命題 14.1   $ n$ 次正方行列 $ A$ の固有値 $ \lambda_1,\dots, \lambda_n$ の固有ベクトル $ P=\begin{bmatrix}
\mathbbm v_1 \dots \mathbbm v_n
\end{bmatrix}$ に対して、 $ AP=P\cdot {\operatorname{diagonal}}(\lambda_1,\dots, \lambda_n) $ が成り立つ。とくに $ \mathbbm v_1,\dots, \mathbbm v_n$ が、一次独立ならば、 $ P$ は可逆で、

$\displaystyle P^{-1}AP= {\operatorname{diagonal}}(\lambda_1,\dots, \lambda_n)
\tag{★}
$

が成り立つ。(★)を $ A$ の対角化という。

命題 14.2   $ P$$ n$ 次の正方行列、$ P$ は可逆だとする。 このとき、任意の$ n$ 次正方行列 $ A_1,A_2$ に対して次のことがなりたつ。
  1. $ P^{-1} (c_1A_1+ c_2A_2)P= c_1 P^{-1} A_1 P + c_2 P^{-1} A_2P$ . ( $ c_1,c_2 \in$   $ \mbox{${\mathbb{R}}$}$ ).
  2. $ P^{-1} (A_1 A_2)P= P^{-1} A_1 P P^{-1} A_2P$ .

命題 14.3   $ A,P$$ n$ 次の正方行列、$ P$ は可逆だとする。 $ B=P^{-1} AP$ とおくとき、$ B$ が対角行列であるか否かにかかわらず、
  1. 任意の多項式 $ f(x)$ に対して、
    1. $ P^{-1}f(A)P=f(B) $
    2. $ \operatorname{det}(f(A))=\operatorname{det}(f(B)).$ .
    3. $ A$ の固有多項式と $ B$ の固有多項式は等しい。

  2. とくに、 $ P^{-1} A P={\operatorname{diagonal}}(\lambda_1\dots, \lambda_n)$ のときには、
    1. $ f(A)=P {\operatorname{diagonal}}(f(\lambda_1),\dots,f(\lambda_n))P^{-1}.$ .
    2. $ \operatorname{det}(f(A))=f(\lambda_1)\cdot \dots\cdot f(\lambda_n).$
    3. $ A$ の固有多項式は $ (x-\lambda_1)(x-\lambda_2)\dots (x-\lambda_n)$ と等しい。

*上の命題の極限を考えることにより、行列の $ \exp,\sin,\cos$ も 同様に計算することができる。これは微分方程式の解法などでとくに有用である。

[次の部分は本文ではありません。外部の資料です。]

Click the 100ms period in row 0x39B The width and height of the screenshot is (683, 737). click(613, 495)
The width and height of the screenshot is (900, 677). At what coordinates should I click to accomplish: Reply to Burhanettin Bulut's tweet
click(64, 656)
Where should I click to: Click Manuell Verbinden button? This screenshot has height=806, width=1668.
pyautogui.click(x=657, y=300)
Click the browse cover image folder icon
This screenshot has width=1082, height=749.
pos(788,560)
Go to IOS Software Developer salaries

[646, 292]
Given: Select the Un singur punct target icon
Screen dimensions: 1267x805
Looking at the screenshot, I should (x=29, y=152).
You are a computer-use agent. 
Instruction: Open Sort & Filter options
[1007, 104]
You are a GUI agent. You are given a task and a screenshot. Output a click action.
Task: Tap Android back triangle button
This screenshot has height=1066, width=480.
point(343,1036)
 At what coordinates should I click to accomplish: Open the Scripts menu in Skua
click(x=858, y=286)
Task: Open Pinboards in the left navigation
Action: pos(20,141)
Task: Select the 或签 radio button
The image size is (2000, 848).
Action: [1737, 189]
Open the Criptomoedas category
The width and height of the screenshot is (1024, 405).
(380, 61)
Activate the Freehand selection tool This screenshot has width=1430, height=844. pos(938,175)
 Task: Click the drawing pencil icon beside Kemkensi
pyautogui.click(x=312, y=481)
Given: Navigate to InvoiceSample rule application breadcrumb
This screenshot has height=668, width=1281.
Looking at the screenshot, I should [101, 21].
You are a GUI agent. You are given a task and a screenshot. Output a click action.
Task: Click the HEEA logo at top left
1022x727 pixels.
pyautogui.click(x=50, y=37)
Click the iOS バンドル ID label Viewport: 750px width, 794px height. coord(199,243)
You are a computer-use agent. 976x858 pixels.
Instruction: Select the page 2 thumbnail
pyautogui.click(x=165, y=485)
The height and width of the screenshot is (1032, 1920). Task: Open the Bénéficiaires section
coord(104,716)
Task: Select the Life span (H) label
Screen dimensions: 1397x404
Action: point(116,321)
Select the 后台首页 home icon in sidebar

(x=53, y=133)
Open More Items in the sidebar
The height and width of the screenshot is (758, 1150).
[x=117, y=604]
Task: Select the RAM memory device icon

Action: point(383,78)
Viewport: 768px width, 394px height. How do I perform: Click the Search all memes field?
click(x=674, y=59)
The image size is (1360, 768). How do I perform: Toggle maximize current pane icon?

命題 14.4   $ n$ 次正方行列 $ A$ の固有値 $ \lambda_1,\dots, \lambda_k$ の固有ベクトル $ \mathbbm v_1 \dots \mathbbm v_k
$ があったとする。もし、 $ \lambda_1,\dots \lambda_k$ がどれも異なれば、 $ \mathbbm v_1 \dots \mathbbm v_k
$ は一次独立である。

系 14.1   $ n$ 次正方行列 $ A$$ n$ 個の固有値が実数で、互いに相異なれば、$ A$ は 対角化可能である。

*話を複素数にまで拡張しておくと、つぎのように単純化される。

系 14.2   $ n$ 次複素正方行列 $ A$$ n$ 個の固有値が互いに相異なれば、$ A$ は 対角化可能である。

* 行列 $ N= \displaystyle
\begin{bmatrix}
0 & 1 & 0 \\
0 & 0 & 1 \\
0 & 0 & 0
\end{bmatrix}$ の固有値は $ 0,0,0$ で、固有ベクトルは $ {}^t [1,0,0]$ の 一つだけである。よって $ N$ は対角化できない。 $ \displaystyle
\begin{bmatrix}
2 & 1 & 0 \\
0 & 2 & 1 \\
0 & 0 & 2
\end{bmatrix}=2 1_3 + N$ の固有値は $ 2,2,2$ で、対角化できない。 一般の、対角化不可能な行列については、座標変換で「ジョルダンの標準形」までは 持っていくことができる。詳しくは線形代数の進んだ成書を参考のこと。